- **Exercise prompt**
Can you rewrite everything from "This screenshot has height=398, width=861." down to "Task: Click the page's vertical scrollbar", putting "popup" in place of "tooltip" and keeping all else unchanged? Give only those lines, without the pictures.

== Extracted material ==

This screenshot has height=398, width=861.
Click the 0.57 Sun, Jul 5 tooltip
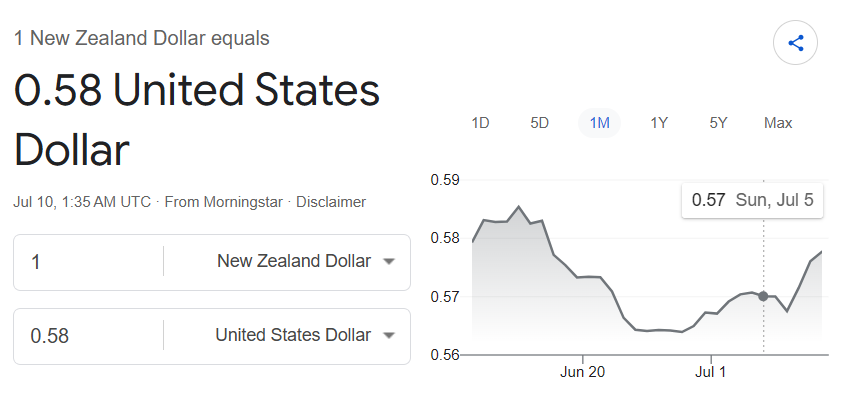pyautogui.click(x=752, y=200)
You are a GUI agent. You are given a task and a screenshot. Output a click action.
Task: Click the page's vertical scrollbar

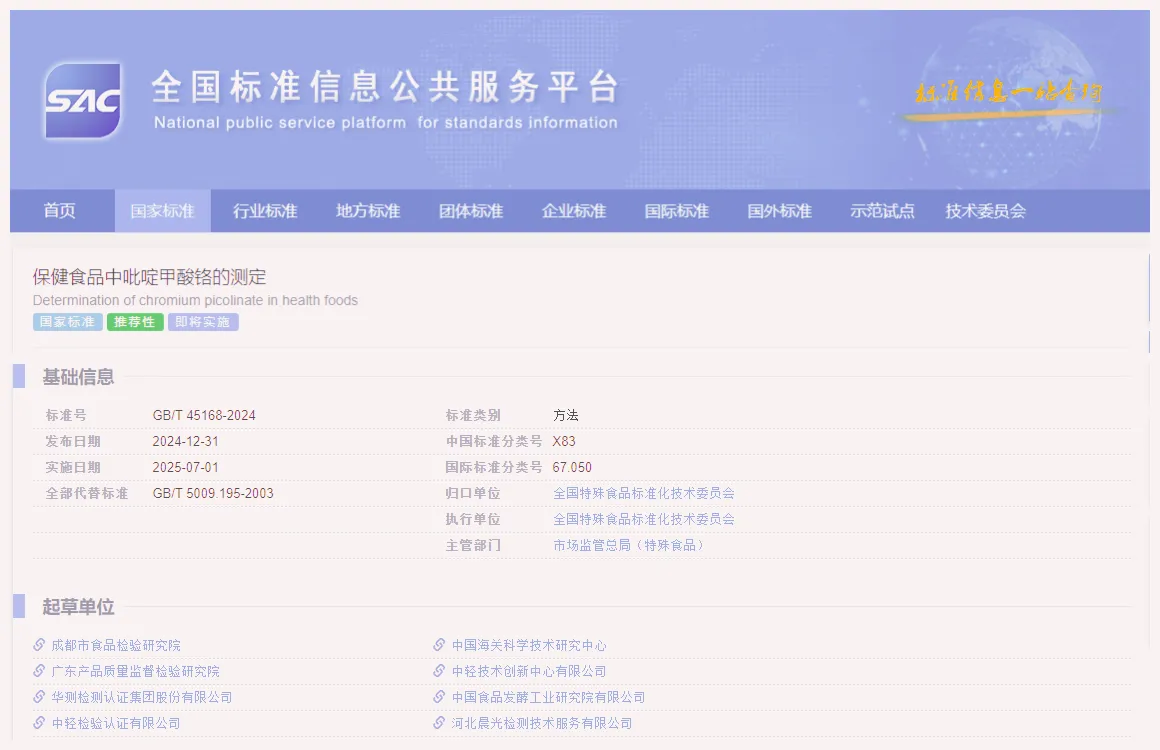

===
== Extracted material ==

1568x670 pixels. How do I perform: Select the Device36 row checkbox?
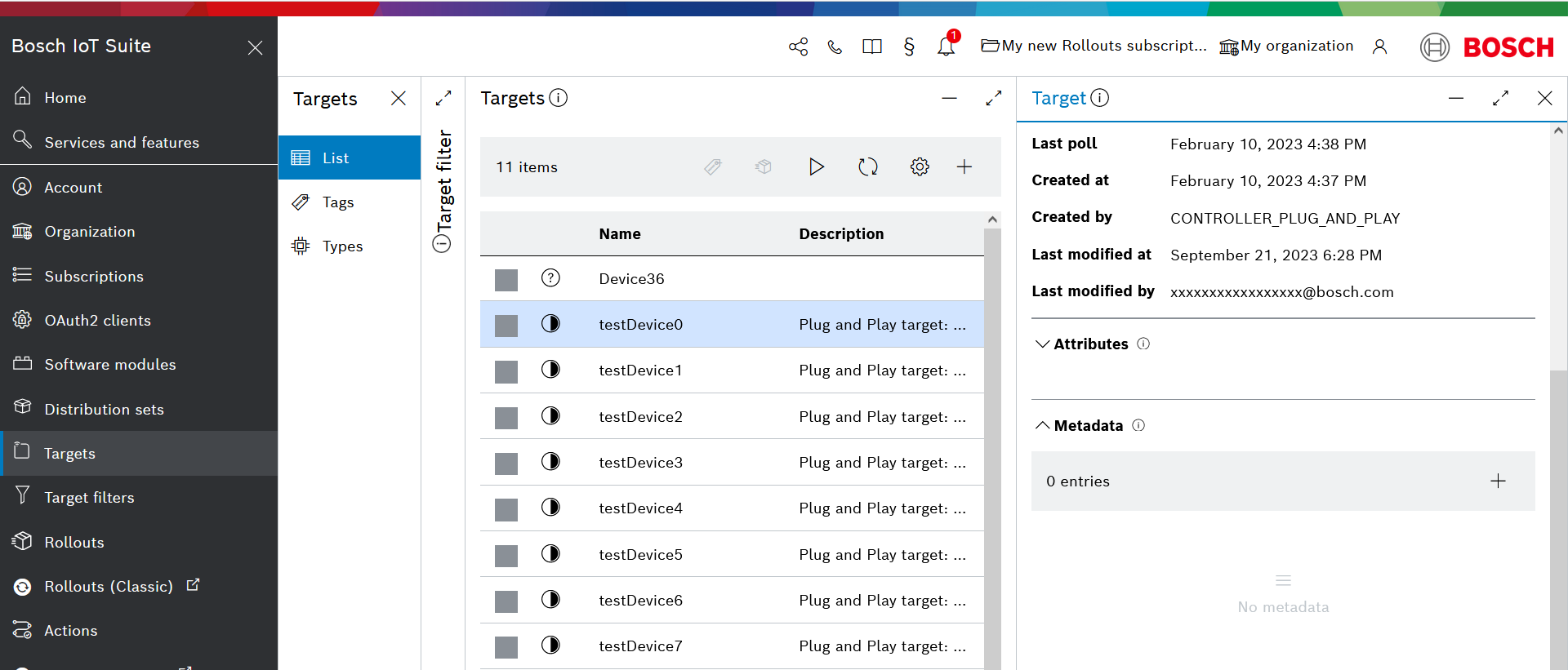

===

- **Reply**
This screenshot has height=398, width=861.
Click the 0.57 Sun, Jul 5 popup
pyautogui.click(x=752, y=200)
You are a GUI agent. You are given a task and a screenshot. Output a click action.
Task: Click the page's vertical scrollbar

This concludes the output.